Amity Institute of Biotechnology, Amity University Maharashtra - Mumbai - Pune Expressway, Bhatan, Panvel, Maharashtra 410206, India.
Radiation & Photochemistry Division, Bhabha Atomic Research Centre, Mumbai 400 085, India; Homi Bhabha National Institute, Anushaktinagar, Mumbai 400085, India.
Int J Biol Macromol. 2023 Sep 30;249:125934. doi: 10.1016/j.ijbiomac.2023.125934. Epub 2023 Jul 22.
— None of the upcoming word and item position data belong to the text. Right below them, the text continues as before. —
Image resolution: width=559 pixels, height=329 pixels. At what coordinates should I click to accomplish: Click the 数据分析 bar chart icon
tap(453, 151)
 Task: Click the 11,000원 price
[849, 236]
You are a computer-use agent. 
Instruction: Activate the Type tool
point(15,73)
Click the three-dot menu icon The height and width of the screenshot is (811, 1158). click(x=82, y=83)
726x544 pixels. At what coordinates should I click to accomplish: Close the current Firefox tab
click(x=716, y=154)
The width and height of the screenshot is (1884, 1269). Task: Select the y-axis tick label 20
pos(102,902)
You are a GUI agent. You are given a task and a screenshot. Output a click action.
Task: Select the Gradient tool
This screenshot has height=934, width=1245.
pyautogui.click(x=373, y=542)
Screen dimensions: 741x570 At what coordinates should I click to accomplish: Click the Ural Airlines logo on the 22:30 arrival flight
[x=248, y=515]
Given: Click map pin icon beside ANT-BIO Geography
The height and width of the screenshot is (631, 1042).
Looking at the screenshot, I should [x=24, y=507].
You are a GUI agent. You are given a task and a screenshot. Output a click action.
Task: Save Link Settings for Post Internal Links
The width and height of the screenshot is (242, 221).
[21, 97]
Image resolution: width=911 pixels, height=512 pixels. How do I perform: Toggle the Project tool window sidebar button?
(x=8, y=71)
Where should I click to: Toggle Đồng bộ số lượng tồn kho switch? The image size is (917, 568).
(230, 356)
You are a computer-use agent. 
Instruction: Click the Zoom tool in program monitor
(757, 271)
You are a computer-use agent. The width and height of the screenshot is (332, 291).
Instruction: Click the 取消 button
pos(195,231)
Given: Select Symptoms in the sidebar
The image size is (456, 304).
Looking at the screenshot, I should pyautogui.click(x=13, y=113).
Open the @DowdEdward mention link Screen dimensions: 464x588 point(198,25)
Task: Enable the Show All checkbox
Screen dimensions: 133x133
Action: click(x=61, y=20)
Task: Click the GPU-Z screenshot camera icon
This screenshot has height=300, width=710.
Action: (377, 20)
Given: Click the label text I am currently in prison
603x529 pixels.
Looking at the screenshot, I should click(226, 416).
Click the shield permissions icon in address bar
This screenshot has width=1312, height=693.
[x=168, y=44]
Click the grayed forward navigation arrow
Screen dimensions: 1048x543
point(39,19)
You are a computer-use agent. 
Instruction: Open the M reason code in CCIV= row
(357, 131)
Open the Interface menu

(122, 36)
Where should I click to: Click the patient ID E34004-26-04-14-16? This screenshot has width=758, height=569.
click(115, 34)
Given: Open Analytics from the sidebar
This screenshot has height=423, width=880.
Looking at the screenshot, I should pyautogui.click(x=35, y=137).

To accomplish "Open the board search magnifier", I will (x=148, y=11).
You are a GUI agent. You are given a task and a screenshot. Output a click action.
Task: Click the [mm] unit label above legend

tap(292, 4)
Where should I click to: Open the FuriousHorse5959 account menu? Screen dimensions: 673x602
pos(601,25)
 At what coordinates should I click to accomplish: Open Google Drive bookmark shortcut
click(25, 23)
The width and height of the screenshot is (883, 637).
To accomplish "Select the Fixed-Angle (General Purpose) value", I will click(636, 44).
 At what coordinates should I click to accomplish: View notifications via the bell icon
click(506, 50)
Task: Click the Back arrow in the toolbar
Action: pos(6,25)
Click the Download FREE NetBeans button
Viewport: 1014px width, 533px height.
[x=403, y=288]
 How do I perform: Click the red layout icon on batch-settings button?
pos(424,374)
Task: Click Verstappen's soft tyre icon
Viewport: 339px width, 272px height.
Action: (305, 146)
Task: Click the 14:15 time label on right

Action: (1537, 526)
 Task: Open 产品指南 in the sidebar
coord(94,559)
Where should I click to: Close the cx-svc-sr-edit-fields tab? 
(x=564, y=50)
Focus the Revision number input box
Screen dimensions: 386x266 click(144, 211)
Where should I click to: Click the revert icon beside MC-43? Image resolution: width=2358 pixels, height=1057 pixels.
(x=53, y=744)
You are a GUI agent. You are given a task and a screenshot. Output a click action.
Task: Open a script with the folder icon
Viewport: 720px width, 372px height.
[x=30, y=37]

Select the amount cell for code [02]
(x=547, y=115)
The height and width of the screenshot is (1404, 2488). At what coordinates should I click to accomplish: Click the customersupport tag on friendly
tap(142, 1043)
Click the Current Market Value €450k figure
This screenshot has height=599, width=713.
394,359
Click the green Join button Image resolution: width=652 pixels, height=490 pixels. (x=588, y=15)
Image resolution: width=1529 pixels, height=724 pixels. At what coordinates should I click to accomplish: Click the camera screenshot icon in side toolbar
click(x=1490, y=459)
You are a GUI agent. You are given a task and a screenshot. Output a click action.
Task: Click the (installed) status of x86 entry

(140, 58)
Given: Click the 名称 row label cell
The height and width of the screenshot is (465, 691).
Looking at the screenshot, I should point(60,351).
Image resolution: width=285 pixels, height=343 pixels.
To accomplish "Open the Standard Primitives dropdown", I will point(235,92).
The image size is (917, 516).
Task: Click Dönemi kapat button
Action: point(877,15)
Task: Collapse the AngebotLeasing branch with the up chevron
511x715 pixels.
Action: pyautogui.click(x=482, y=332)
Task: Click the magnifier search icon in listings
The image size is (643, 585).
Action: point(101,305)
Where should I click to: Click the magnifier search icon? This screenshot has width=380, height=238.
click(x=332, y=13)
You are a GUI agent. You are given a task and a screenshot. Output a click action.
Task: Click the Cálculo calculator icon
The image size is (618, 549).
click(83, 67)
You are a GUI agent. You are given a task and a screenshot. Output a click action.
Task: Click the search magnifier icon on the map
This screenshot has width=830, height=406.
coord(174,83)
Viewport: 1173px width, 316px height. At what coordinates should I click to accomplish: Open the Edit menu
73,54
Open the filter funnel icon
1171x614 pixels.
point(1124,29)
Heparinase is the only mammalian endoglycosidase that breaks down the commonly used blood-anticoagulant heparin into therapeutically relevant low-molecular-weight-heparin. Importantly, heparinase has been considered a malignant disease diagnostic marker. Thus, it is essential to develop detection scheme for heparinase. However, optical methods for heparinase determination are limited. In the present work, we report a turn-on fluorescence sensor for detection of heparinase that utilizes heparin-templated aggregation of a tetra-cationic porphyrin derivative, TMPyP, as a sensing framework. Heparinase cleaves the glycosidic linkage between hexosamine and uronic acid in the structure of heparin to destroy its polyelectrolytic nature that originally causes the aggregation of TMPyP. Thus, heparinase leads to dissociation of TMPyP aggregates and generates an optical signal. This system leads to a sensitive and selective response towards heparinase with a Limit of Detection (LOD) of 0.3 pmol/L. Further, the same system is demonstrated to sense a trace amount of Oversulfated Chondrootin Sulphate (OSCS) in heparin, which is a heparin adulterant, by utilizing the fact that OSCS serves as an inhibitor for heparinase activity, which leads to reverse modulation in the photo-physical features of the monomer/aggregate equilibrium of the TMPyP-heparin-heparinase system. The sensing mechanism has been thoroughly demonstrated by ground-state absorption, steady-state emission, and time-resolved emission measurements. The selectivity of the sensor was tested using lysozyme, α-amylase, pepsin, trypsin, lipase, and glucose oxidase in the heparinase selectivity study and the method is also validated using another method reported in the literature. The study provides a new approach for the development of optical methods for the detection of heparinase and oversulfated chondroitin sulfate, which is currently limited.
肝素酶是唯一一种能将常用的抗凝血剂肝素分解成具有治疗意义的低分子量肝素的哺乳动物内切糖苷酶。重要的是,肝素酶已被认为是一种恶性疾病的诊断标志物。因此,开发肝素酶的检测方案至关重要。然而,光学方法在肝素酶测定方面受到限制。在本工作中,我们报道了一种基于肝素模板聚合的四阳离子卟啉衍生物 TMPyP 的荧光传感器,用于检测肝素酶。肝素酶可裂解肝素结构中氨基葡萄糖和糖醛酸之间的糖苷键,破坏其原有的聚电解质性质,导致 TMPyP 聚集。因此,肝素酶会导致 TMPyP 聚集物的解离,并产生光学信号。该系统对肝素酶具有灵敏和选择性的响应,检测限(LOD)为 0.3 pmol/L。此外,通过利用 OSCS 是肝素酶活性的抑制剂这一事实,该系统还可用于检测痕量的肝素中的过硫酸化软骨素硫酸盐(OSCS),OSCS 是肝素的一种掺杂物,这会导致 TMPyP-肝素-肝素酶体系的单体/聚集平衡的光物理特征发生反向调制。通过基态吸收、稳态发射和时间分辨发射测量对传感机制进行了彻底的证明。在肝素酶选择性研究中,使用溶菌酶、α-淀粉酶、胃蛋白酶、胰蛋白酶、脂肪酶和葡萄糖氧化酶对传感器的选择性进行了测试,并使用文献中报道的另一种方法对该方法进行了验证。该研究为开发光学方法检测肝素酶和过硫酸化软骨素提供了一种新的途径,目前这方面的方法受到限制。